◆ EXERCISE
Reproduce each of the rows below word for word, leaving out the pictures.

◆ DATASET RECORDS
○ ○ ○ ○

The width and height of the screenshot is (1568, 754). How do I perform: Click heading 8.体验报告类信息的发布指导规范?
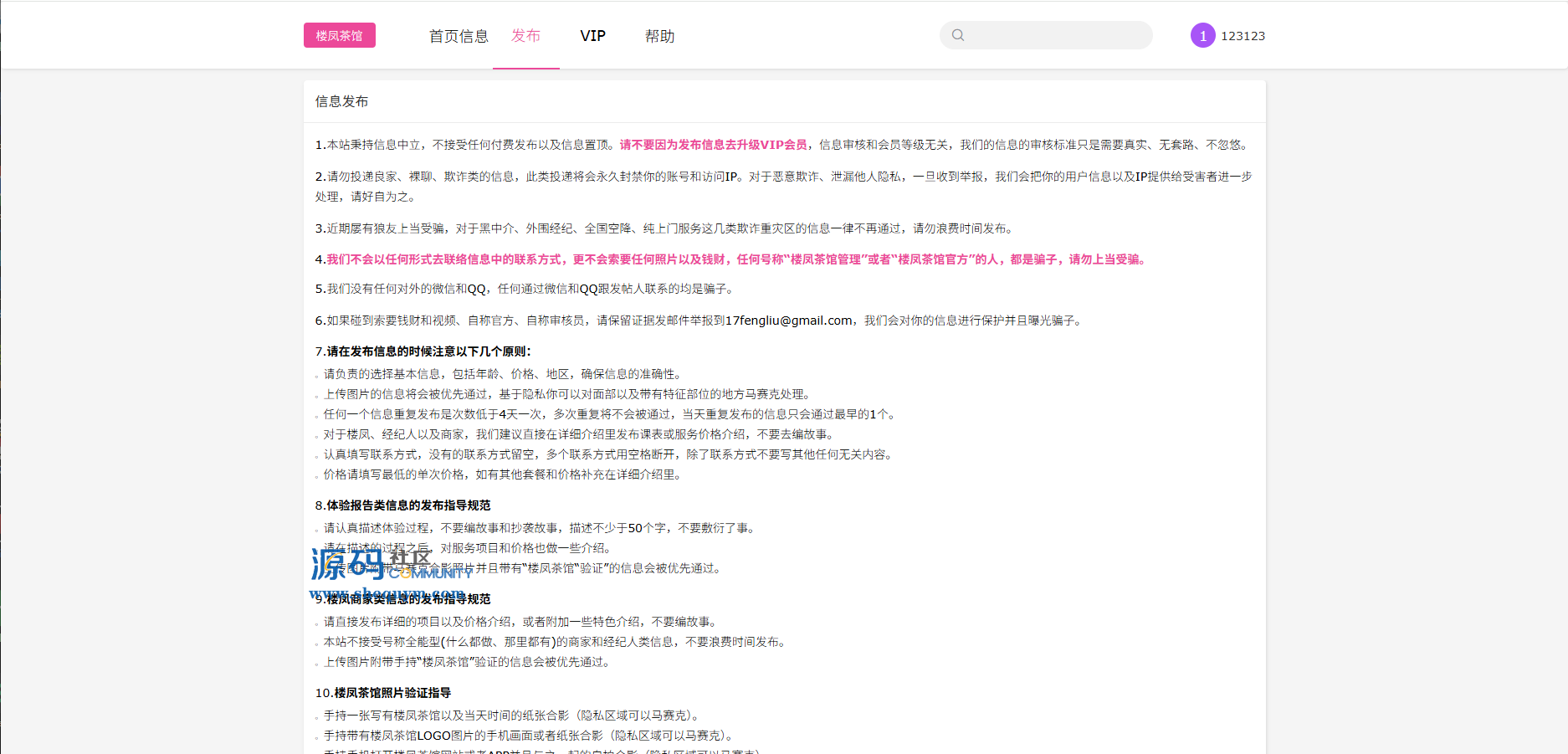coord(403,505)
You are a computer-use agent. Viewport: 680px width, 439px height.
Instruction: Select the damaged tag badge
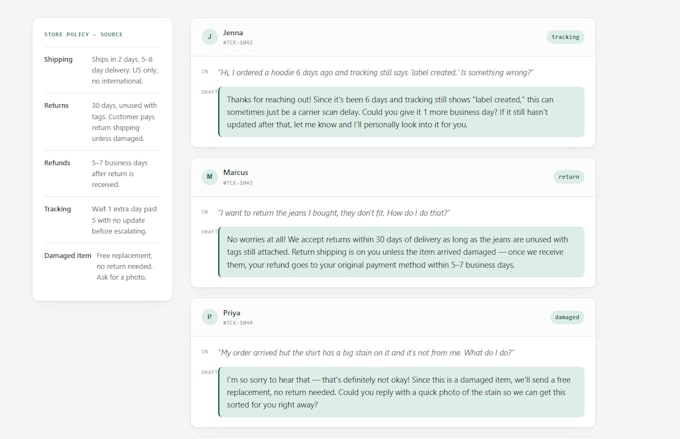tap(567, 317)
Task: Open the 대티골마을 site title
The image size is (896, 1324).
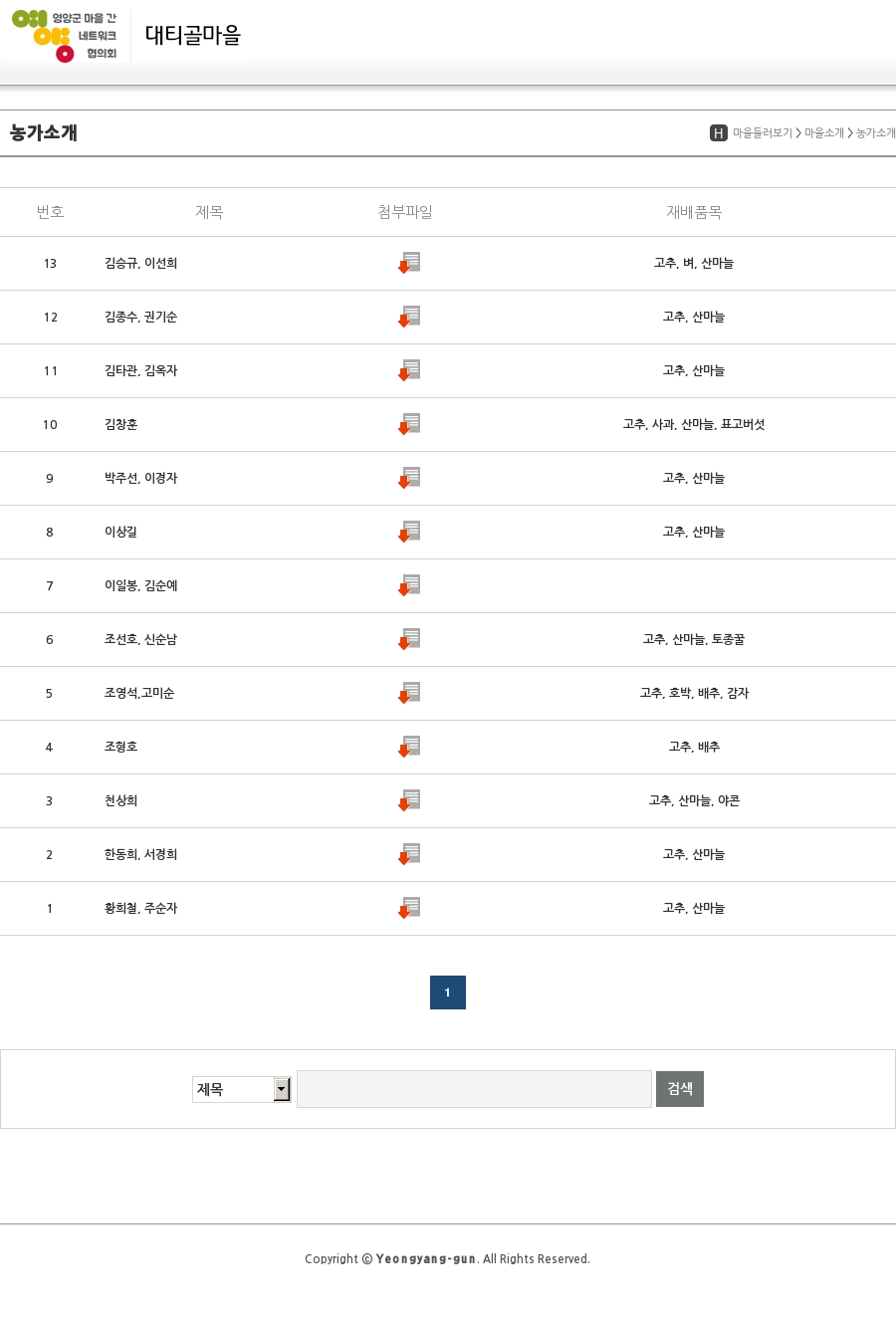Action: tap(193, 35)
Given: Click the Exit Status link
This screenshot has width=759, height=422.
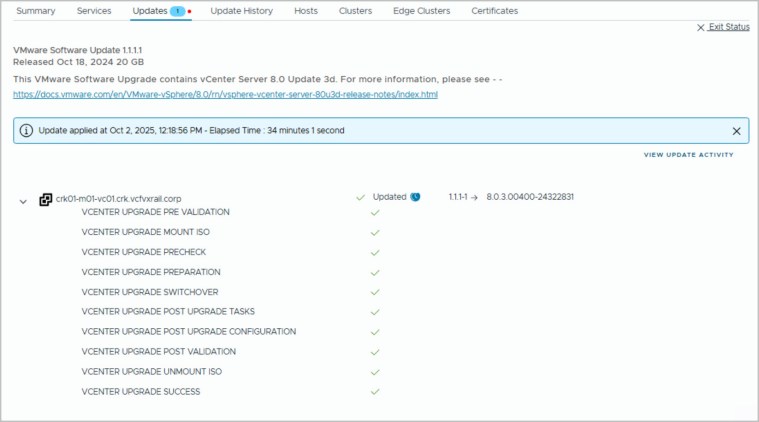Looking at the screenshot, I should [x=728, y=27].
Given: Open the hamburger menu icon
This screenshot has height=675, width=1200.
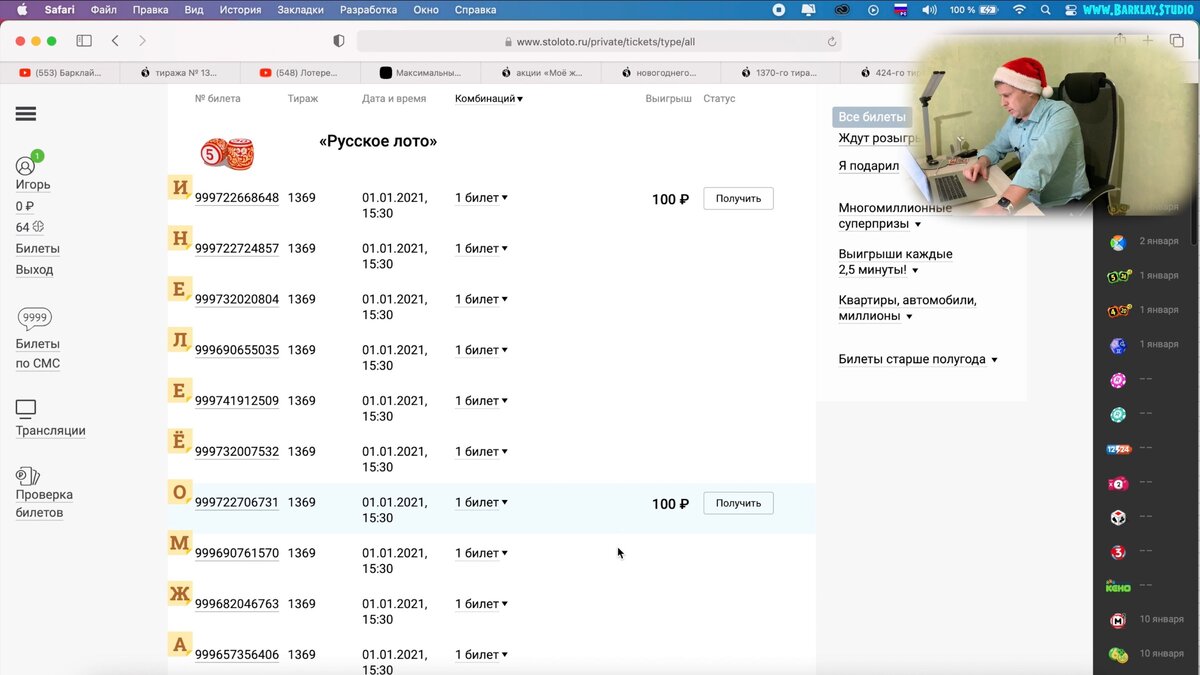Looking at the screenshot, I should pyautogui.click(x=26, y=113).
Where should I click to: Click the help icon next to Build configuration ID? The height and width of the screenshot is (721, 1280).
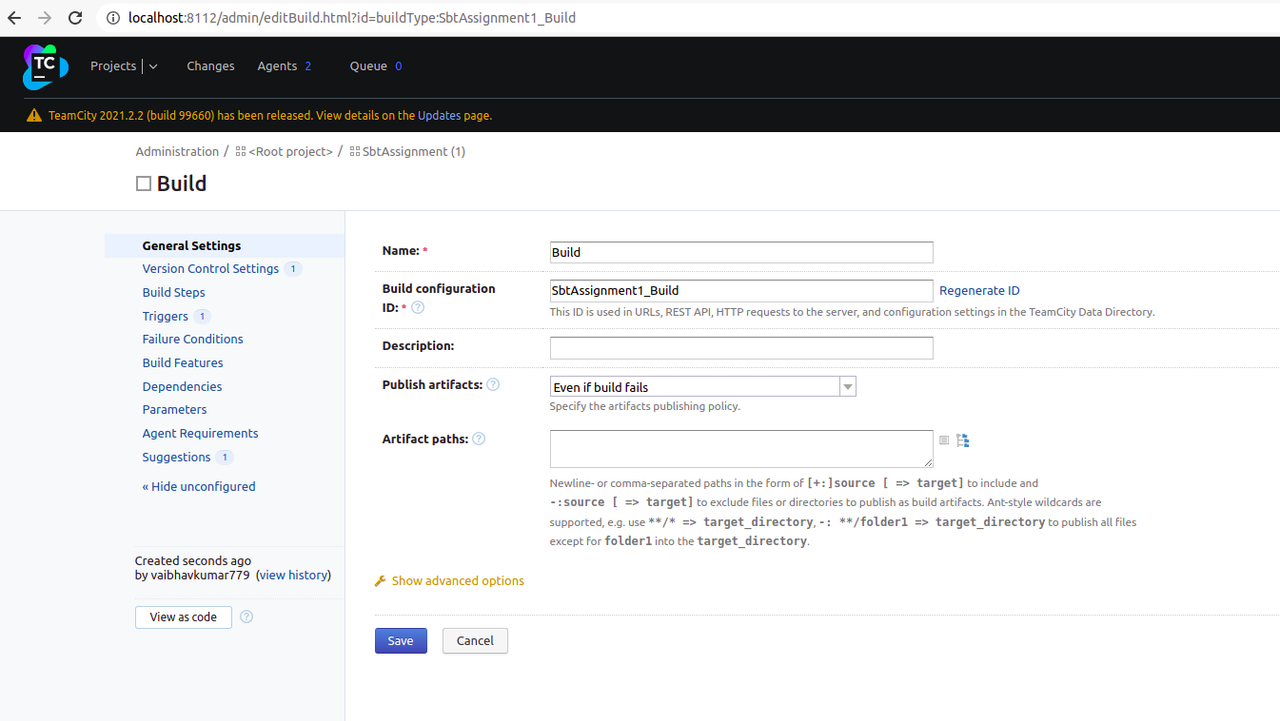(418, 307)
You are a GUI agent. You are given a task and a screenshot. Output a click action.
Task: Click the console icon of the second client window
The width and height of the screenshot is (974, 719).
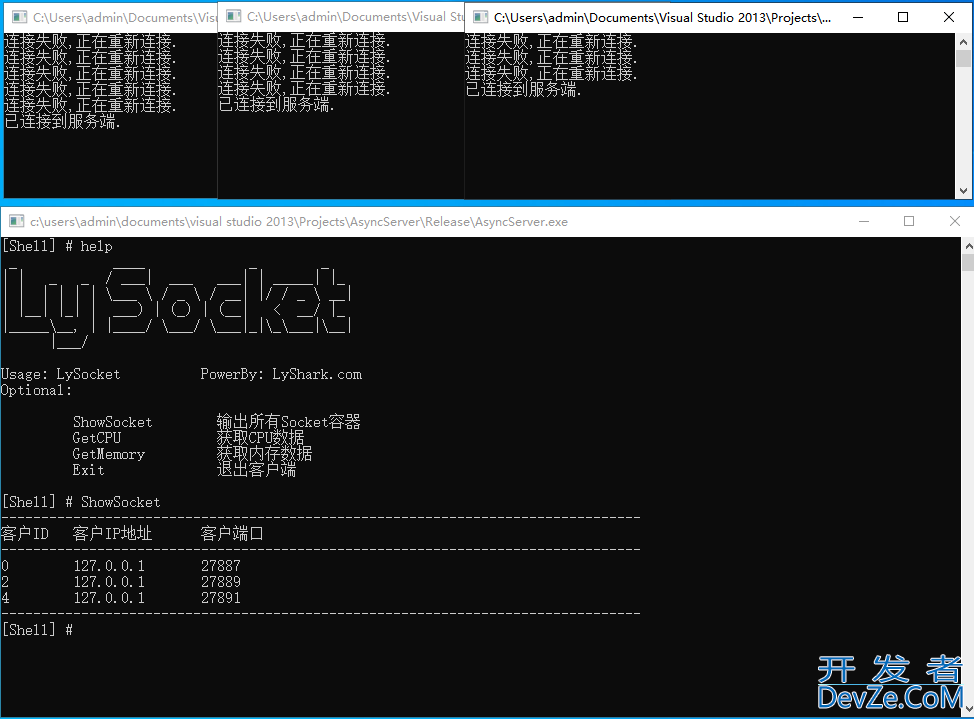[233, 18]
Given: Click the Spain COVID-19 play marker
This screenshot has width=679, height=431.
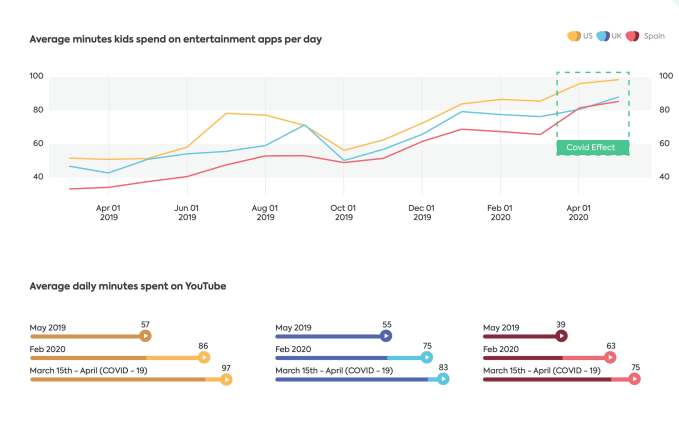Looking at the screenshot, I should (x=634, y=379).
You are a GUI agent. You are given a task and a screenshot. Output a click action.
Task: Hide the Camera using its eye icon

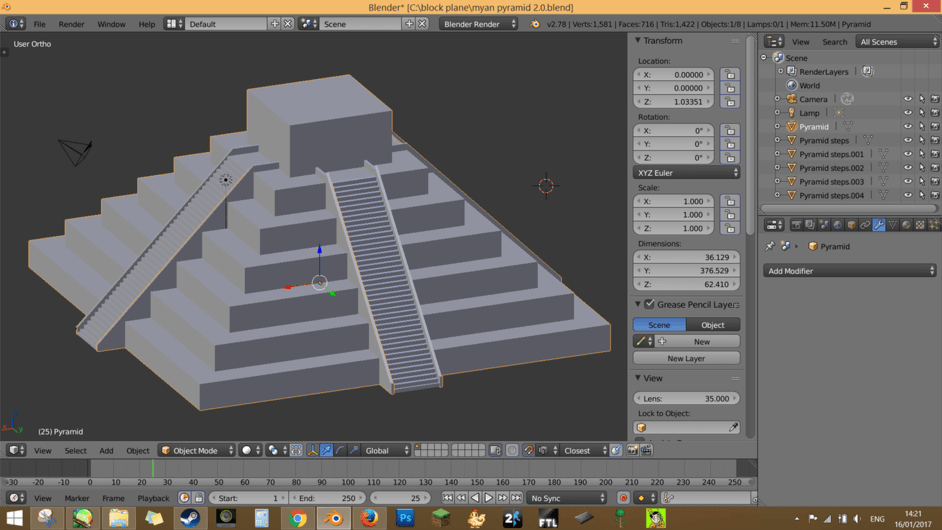(908, 99)
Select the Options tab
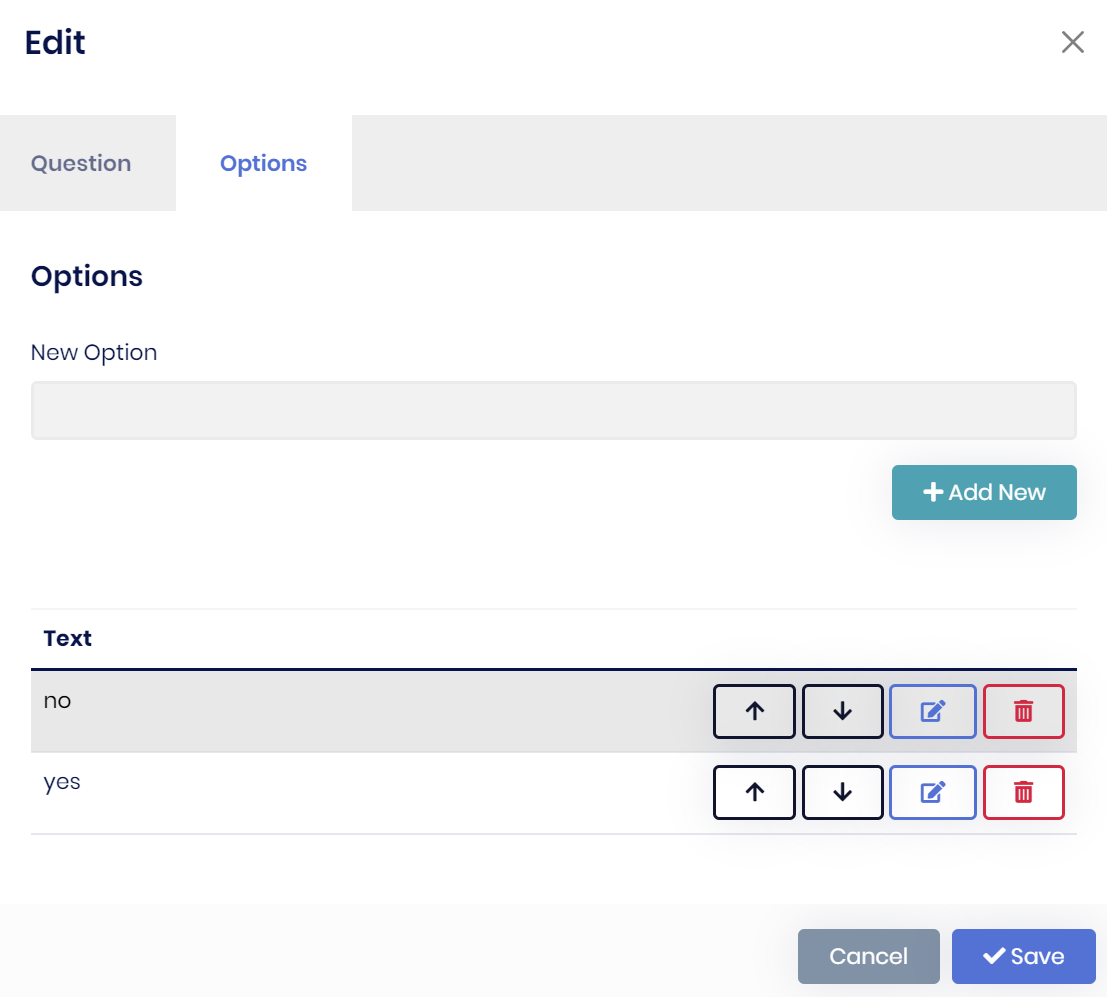The image size is (1107, 997). [x=263, y=163]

○ ○ ○ ○

◆ RESULT FOR THIS EXERCISE
The width and height of the screenshot is (1568, 754). How do I perform: Click heading 8.体验报告类信息的发布指导规范?
coord(403,505)
You are a computer-use agent. Viewport: 680px width, 439px height.
Instruction: Select the damaged tag badge
tap(567, 317)
Task: Open the 대티골마을 site title
The image size is (896, 1324).
Action: tap(193, 35)
Given: Click the Exit Status link
This screenshot has width=759, height=422.
Looking at the screenshot, I should [x=728, y=27].
Given: Open the hamburger menu icon
This screenshot has height=675, width=1200.
Looking at the screenshot, I should pyautogui.click(x=26, y=113).
Where should I click to: Click the help icon next to Build configuration ID? The height and width of the screenshot is (721, 1280).
(418, 307)
You are a GUI agent. You are given a task and a screenshot. Output a click action.
Task: Click the console icon of the second client window
The width and height of the screenshot is (974, 719).
[233, 18]
Given: Click the Spain COVID-19 play marker
This screenshot has width=679, height=431.
Looking at the screenshot, I should (x=634, y=379).
You are a GUI agent. You are given a task and a screenshot. Output a click action.
Task: Hide the Camera using its eye icon

(908, 99)
Select the Options tab
The image size is (1107, 997). [x=263, y=163]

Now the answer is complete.